By: Margot Cleveland
For a solid week, blue states, labor unions, and non-profit organizations have descended on federal courts up and down the East Coast seeking to halt President Donald Trump’s agenda. And they have found receptive partners in a handful of federal judges willing to enter temporary restraining orders, or TROs, to immediately — and sometimes without any notice — prohibit the normal functioning of the executive branch.
To be clear, the TROs entered are not addressing specific disputes between Trump and the litigants, where the plaintiffs allege a particular action injures them in some concrete way.

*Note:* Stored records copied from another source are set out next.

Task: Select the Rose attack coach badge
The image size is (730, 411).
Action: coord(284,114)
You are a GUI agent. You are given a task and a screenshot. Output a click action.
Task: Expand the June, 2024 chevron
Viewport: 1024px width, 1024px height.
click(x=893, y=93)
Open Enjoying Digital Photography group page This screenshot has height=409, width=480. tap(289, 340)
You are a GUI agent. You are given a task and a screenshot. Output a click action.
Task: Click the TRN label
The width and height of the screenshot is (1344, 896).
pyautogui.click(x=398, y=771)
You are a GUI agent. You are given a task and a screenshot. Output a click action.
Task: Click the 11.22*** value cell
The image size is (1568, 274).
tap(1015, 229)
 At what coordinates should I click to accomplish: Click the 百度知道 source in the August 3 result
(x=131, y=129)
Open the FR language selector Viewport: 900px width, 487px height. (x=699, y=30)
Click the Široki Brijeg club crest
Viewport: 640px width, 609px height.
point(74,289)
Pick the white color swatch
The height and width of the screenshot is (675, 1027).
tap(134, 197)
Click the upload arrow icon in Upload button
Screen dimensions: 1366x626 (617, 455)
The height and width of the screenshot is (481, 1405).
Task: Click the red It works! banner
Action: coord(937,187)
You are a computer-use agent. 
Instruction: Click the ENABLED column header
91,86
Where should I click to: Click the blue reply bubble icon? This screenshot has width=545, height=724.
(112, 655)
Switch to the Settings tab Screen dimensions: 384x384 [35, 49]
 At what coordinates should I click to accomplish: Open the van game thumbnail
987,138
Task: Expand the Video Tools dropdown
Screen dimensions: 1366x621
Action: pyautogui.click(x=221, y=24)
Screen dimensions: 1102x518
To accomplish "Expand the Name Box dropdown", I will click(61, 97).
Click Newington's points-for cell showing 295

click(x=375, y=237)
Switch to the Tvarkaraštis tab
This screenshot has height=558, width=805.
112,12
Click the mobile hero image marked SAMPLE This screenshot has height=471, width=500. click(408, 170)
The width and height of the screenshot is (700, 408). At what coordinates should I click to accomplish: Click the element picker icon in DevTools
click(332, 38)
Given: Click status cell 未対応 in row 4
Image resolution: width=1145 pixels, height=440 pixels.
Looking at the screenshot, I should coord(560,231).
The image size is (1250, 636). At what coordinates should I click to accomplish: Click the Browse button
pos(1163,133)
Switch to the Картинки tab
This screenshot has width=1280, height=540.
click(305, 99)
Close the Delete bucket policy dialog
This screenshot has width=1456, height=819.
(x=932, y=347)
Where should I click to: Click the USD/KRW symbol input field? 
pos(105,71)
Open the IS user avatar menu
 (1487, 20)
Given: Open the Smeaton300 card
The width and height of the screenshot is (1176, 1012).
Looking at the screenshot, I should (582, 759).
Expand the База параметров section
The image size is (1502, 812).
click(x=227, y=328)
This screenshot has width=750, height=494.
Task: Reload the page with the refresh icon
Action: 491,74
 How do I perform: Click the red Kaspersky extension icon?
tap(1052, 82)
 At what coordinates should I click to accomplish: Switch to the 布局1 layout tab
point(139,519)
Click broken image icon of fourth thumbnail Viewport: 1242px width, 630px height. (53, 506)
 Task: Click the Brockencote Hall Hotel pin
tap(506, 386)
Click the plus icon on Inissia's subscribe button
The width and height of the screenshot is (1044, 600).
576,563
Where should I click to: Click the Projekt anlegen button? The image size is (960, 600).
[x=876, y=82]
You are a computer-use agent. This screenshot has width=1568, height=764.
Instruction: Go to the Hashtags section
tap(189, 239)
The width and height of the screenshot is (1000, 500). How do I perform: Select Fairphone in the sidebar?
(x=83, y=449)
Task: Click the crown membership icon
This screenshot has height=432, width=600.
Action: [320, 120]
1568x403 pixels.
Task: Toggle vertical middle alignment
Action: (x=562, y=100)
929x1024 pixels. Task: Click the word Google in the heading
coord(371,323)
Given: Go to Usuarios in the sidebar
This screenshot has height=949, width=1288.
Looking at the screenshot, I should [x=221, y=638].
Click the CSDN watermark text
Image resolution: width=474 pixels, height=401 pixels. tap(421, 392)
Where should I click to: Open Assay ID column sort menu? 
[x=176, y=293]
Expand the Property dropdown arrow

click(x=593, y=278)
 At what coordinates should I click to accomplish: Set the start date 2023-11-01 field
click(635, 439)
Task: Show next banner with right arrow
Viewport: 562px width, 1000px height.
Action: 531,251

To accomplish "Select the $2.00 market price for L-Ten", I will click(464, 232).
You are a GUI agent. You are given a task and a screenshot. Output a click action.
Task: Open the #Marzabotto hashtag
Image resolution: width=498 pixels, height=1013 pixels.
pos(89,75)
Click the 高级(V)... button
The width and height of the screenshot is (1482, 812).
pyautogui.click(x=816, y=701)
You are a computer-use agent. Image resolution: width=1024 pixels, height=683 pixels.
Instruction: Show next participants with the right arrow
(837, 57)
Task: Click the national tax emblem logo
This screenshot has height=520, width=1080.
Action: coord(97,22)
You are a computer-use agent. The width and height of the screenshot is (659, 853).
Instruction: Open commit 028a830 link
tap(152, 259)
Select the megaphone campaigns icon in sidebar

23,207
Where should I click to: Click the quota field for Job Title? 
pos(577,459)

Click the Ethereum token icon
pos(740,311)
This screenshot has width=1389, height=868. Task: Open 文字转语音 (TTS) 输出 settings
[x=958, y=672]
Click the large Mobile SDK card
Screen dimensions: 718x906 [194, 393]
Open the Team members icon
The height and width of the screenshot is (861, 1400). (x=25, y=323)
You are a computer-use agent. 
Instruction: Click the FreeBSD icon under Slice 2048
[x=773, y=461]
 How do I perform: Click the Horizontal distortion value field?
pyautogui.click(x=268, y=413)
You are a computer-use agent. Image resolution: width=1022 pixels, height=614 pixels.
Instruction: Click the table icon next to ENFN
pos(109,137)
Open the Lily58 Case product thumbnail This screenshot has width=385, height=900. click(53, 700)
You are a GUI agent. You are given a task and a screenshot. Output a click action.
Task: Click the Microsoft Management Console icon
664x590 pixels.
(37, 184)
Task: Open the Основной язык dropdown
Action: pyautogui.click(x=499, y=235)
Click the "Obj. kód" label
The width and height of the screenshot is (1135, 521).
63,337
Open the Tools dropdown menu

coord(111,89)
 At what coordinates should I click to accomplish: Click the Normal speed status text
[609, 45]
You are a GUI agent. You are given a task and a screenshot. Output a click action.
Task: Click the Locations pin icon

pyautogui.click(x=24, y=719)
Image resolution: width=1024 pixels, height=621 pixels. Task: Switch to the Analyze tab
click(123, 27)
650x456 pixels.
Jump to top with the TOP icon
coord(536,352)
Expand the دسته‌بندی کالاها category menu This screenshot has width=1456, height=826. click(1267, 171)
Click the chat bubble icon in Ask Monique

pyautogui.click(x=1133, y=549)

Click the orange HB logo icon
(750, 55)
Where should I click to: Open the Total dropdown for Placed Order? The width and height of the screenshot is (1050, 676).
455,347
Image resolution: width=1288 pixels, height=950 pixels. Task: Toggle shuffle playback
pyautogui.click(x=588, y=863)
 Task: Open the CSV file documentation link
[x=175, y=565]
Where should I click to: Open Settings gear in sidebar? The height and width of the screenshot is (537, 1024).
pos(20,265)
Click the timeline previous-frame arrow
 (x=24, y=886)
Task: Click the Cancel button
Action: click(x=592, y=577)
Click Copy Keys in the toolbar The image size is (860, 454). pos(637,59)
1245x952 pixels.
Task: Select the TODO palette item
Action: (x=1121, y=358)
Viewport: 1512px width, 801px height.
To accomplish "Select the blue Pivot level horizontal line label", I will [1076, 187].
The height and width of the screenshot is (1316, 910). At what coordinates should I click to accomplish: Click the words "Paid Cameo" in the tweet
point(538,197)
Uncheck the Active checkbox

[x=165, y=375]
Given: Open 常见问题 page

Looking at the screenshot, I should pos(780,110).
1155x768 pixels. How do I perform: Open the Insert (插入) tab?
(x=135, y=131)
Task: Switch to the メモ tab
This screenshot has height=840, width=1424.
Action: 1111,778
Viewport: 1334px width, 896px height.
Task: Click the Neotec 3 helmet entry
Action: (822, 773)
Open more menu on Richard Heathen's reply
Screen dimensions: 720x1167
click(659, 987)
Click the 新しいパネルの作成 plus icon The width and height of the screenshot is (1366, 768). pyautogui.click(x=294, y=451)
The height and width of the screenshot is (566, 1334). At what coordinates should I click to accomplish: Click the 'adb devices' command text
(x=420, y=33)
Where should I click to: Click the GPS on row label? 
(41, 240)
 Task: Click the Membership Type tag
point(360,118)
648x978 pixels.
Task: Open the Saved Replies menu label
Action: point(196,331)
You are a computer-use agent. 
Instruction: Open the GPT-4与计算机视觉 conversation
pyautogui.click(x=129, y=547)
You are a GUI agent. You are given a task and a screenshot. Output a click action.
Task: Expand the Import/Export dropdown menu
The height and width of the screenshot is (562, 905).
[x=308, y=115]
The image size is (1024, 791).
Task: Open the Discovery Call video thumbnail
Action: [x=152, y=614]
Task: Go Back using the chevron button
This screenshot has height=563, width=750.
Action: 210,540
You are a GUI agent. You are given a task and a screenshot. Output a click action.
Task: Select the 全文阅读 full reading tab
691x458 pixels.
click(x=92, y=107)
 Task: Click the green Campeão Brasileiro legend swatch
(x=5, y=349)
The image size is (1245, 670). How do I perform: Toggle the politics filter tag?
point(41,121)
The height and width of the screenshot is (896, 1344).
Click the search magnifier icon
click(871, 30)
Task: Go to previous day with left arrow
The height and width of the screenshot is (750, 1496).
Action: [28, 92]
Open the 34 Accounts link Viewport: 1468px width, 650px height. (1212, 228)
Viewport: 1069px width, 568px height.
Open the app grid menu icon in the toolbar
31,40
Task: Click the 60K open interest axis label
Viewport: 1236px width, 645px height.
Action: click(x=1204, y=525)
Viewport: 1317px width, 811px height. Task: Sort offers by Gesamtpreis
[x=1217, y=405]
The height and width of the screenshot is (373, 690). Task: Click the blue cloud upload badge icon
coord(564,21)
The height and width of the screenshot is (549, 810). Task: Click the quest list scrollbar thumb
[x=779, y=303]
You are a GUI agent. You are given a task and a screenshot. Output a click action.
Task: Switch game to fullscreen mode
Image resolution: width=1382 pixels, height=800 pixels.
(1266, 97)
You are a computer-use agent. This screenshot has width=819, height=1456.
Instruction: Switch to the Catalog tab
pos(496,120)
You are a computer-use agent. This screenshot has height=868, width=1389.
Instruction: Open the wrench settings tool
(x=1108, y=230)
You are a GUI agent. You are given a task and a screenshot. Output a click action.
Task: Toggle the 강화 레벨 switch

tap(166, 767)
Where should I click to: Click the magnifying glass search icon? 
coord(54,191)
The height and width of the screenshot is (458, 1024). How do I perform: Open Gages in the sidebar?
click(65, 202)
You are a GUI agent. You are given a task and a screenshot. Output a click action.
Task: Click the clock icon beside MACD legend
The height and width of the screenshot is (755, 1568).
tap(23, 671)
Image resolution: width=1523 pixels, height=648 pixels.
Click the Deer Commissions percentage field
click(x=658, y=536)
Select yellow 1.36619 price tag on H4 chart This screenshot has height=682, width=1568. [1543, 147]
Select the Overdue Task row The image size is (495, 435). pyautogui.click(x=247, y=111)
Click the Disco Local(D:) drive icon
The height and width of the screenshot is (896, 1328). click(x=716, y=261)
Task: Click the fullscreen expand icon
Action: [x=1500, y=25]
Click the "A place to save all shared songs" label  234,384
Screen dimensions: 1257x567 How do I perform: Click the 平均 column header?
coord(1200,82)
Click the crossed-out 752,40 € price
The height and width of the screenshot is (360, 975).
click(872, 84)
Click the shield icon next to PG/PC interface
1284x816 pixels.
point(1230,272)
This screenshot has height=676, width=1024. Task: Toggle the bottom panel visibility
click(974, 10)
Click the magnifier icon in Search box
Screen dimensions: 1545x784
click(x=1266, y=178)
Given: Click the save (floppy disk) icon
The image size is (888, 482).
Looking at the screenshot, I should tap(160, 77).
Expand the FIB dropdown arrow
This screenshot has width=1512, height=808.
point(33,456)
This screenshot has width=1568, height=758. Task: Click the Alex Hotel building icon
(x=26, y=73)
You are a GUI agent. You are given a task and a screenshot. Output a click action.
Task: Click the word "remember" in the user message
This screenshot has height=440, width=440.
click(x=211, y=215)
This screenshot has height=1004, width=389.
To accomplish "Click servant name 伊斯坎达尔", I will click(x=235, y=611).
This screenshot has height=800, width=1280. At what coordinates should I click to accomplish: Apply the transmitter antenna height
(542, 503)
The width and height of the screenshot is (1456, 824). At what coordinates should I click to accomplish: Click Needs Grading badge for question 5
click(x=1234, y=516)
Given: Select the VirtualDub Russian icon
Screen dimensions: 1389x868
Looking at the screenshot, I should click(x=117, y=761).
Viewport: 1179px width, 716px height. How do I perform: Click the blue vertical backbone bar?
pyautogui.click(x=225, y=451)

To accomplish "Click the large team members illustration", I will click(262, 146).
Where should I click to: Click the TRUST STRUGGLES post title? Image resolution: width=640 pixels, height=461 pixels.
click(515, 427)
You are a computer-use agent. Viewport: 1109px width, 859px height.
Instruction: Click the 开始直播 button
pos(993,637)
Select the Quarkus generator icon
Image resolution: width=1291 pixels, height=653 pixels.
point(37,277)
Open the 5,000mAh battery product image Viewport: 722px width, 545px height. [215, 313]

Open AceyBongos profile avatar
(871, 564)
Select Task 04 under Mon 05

Rather, the country is seeing large coalitions of plaintiffs who oppose the president’s agenda filing lawsuits challenging the broad policies and the management of the executive branch.
Consider, for instance the lawsuit more than twenty states, led by New York, filed in a federal court in Rhode Island: In that case, New York v. Trump, the states initially challenged an Office of Management and Budget (OMB) Directive to agencies to temporarily pause activities and disbursement of federal funds that conflict with various executive orders. The OMB later rescinded that directive. Yet federal judge John J. McConnell, Jr., a Barack Obama appointee, entered a TRO ordering the President of the United States not to “pause, freeze, impede, block, cancel, or terminate” federal financial assistance to the states.
The Trump Administration read that TRO as only prohibiting the freezing or canceling of grants based on the challenged OMB Directive or the president’s various executive orders. Surely the federal agencies could continue to review various grants as is always the executive’s prerogative?
Not according to an order Judge McConnell entered yesterday in response to a motion the states filed to enforce the TRO…
READ FULL ARTICLE HERE… (thefederalist.com)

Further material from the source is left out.